Most of the writers I've met have been funny and self-deprecating and eager to talk about their work. And they have stories to tell, in sessions and in the hallways and over leisurely dinners. One writer told me about the time he and his friends retooled a tampon machine to dispense rolls of their writing. Their original idea was to use a cigarette machine but a tampon machine was cheaper. This same group of friends once had a "cult reading" at which they served red Kool-Aid. The weirdest part is that their audience drank the Kool-Aid.
The recurring theme during conversations and sessions, the biggest battle for every writer, was how to find time to write. There's that little matter of the full-time job you need to pay the bills. Self-deprecating Fiction Writer talked about the year he held a 9 to 5 desk job that was just incredibly boring. During lulls at work he would steal time to do revisions. "I had to be sneaky, though, " he said, "The supervisor didn't like it. Someone playing solitaire on the computer for five hours straight – that was fine. But working on a novel was considered something kind of perverse."

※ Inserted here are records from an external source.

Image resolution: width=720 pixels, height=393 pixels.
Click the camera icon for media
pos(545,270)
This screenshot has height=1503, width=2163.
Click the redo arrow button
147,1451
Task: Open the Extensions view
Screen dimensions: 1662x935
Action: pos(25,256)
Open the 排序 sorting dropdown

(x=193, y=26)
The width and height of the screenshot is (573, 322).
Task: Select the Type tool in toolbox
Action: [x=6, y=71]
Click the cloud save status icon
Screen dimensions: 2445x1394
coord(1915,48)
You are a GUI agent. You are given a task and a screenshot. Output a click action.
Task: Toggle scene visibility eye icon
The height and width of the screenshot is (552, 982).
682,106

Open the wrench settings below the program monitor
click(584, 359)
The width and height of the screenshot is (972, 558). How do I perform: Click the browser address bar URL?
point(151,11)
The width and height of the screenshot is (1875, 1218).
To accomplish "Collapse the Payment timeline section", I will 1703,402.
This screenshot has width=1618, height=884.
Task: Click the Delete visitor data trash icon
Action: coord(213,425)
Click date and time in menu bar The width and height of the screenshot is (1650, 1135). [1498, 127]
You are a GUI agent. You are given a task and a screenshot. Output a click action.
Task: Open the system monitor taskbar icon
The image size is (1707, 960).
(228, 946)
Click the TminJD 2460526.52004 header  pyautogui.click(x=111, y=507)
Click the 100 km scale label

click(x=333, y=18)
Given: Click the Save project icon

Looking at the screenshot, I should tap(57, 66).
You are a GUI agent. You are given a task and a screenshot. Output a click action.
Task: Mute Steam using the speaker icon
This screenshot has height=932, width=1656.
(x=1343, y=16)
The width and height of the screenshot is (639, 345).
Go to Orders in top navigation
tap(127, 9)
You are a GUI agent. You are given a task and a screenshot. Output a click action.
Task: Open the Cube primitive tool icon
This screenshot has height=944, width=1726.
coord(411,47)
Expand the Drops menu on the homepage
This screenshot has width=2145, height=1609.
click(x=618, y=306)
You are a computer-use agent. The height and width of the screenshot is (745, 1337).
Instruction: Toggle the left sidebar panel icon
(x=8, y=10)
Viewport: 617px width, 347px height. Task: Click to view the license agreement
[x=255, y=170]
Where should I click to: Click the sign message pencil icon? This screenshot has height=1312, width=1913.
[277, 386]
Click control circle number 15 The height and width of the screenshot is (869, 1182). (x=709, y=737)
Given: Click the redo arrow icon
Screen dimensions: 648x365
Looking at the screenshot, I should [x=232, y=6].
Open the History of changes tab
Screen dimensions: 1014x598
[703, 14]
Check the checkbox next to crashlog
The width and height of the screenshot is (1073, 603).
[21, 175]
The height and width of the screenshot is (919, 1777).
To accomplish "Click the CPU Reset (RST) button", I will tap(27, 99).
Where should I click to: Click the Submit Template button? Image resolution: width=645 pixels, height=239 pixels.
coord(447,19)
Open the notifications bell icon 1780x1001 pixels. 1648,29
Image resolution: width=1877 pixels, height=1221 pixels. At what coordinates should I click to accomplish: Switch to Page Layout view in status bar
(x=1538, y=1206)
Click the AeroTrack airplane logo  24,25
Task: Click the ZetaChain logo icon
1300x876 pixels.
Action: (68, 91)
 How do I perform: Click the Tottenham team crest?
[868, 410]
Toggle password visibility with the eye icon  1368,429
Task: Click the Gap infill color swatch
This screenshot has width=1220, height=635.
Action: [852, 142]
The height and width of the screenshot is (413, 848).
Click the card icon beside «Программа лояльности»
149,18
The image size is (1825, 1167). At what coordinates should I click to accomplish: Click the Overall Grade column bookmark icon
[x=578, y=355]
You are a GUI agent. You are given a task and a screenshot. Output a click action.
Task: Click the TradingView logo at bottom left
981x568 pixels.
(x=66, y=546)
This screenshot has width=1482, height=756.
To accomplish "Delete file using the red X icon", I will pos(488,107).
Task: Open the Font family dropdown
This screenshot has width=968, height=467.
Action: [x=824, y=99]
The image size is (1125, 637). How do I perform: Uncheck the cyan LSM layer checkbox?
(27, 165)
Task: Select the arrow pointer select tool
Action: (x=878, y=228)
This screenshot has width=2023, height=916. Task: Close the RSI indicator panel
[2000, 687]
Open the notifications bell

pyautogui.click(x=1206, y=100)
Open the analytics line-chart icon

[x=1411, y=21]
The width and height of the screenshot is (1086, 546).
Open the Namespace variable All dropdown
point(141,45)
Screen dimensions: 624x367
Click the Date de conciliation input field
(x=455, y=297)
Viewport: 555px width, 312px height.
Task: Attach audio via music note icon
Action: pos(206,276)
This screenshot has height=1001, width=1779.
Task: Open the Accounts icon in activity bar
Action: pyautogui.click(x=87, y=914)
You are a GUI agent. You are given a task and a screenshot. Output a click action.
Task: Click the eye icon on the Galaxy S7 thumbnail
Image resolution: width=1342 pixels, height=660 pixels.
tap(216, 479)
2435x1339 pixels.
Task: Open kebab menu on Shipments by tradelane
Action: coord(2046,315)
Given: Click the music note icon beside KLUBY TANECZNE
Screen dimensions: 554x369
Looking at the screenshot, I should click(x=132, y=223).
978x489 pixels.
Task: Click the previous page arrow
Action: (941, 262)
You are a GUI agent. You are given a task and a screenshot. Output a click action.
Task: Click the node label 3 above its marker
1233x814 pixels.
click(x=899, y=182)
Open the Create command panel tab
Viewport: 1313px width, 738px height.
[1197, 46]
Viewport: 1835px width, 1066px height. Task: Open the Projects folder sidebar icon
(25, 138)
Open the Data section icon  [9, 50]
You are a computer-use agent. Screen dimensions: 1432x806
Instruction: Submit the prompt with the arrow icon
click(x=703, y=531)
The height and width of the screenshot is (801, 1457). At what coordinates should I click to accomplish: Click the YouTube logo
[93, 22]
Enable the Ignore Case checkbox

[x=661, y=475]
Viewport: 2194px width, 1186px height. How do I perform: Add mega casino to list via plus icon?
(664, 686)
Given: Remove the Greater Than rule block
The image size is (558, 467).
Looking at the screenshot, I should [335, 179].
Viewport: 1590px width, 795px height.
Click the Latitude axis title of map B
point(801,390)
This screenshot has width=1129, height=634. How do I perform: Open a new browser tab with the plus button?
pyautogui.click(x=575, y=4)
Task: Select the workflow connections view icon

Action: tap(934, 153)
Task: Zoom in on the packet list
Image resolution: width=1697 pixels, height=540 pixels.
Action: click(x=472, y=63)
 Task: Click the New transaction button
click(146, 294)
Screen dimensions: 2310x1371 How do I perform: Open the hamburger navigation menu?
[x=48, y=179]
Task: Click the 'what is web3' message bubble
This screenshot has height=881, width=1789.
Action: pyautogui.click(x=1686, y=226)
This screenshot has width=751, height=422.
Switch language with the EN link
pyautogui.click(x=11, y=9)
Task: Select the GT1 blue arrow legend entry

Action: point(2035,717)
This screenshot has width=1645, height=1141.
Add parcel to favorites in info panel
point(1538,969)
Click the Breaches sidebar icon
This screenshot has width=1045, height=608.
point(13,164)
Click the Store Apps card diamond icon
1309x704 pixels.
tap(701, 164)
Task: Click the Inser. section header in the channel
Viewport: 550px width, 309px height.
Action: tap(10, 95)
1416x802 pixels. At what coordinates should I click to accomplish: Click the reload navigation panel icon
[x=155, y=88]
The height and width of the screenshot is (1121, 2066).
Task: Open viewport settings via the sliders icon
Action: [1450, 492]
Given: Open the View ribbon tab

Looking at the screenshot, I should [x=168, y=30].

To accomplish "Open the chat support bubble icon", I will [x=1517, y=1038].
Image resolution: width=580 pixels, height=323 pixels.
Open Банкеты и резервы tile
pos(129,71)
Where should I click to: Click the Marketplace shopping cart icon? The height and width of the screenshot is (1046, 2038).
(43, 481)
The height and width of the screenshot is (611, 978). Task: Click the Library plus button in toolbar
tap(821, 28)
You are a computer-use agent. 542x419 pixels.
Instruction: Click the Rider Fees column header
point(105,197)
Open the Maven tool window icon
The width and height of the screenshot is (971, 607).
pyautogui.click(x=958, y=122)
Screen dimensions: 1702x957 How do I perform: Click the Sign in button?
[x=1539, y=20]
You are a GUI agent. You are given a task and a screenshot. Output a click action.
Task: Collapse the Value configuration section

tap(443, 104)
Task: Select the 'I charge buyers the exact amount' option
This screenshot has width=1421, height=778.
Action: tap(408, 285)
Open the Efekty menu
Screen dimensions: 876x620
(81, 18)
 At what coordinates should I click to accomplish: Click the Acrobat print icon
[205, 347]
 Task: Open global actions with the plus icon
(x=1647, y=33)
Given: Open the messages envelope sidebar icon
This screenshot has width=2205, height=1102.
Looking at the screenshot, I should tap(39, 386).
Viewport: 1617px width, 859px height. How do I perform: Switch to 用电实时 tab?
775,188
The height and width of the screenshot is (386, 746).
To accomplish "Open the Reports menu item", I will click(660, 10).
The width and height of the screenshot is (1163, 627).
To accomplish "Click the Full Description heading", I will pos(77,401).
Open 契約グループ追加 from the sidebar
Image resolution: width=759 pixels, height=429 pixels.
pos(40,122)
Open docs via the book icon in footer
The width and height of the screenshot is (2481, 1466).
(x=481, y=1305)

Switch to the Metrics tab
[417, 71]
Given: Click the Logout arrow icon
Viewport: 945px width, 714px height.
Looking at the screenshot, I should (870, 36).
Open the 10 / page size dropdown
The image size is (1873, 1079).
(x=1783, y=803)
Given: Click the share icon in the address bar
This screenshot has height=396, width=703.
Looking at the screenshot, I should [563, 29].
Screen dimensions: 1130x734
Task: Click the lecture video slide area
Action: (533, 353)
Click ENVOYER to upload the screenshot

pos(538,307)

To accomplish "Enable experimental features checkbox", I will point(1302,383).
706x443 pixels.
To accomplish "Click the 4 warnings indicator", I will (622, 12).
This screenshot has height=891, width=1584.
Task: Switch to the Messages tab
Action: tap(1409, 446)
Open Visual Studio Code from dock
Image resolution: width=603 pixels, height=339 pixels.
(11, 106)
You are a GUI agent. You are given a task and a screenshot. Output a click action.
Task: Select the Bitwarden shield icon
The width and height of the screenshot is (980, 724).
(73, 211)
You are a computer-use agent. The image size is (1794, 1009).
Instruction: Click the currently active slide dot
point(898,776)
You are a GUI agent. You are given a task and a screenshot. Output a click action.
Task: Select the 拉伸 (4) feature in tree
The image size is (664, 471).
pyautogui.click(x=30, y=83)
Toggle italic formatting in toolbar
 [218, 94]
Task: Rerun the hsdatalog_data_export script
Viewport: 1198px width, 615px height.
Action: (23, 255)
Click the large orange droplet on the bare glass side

"My son took two naps every day," said another man. "If he hadn't, I never would have finished the book." One writer I met worked as a go-go dancer. "It's good money," she said. "Pays the bills." Another did technical writing during the day and worked on his novel at night. Another writer teaches yoga and runs her own business. One writer said she keeps a Jane Austen action figure on her desk for inspiration.
Of course, many of the writers at this conference have academic jobs. Writer with Purple Hair said, "My father was a physics professor, and I noticed that he was home a lot. So I went with that. I got a PhD in history." She paused. "Try teaching the French Revolution to undergraduates for 12 years. After a while, I got bored and started making stuff up."
I think every MFA program in the country put their grad students on a train and sent them to this conference in City Where Trees Flower in Early March. The sessions were crowded with young people, who kept asking older writers and editors all kinds of questions. During one conversation, a grad student asked, "How do you balance teaching and writing?"
Experienced Writer said, "Okay, if you ask that in a job interview, I say: teaching informs my writing." But then he went on: "The reality is that teaching takes a lot of emotional energy. And grading saps your will to live."
At least he was honest.
On Friday night, I went with my friends to a late night event put on by poets who live in the Heart of Evil. We crowded into the dimlit room, sitting on the floor, crammed together with shoulders and knees touching, and listened as slam poets took the mike. That evening was the launching of a poetry festival, a gathering of writers protesting the war on Irag, an encouragement for all writers to speak up with voices of provocation and witness, a roomful of people who think that words can be a way to change the world.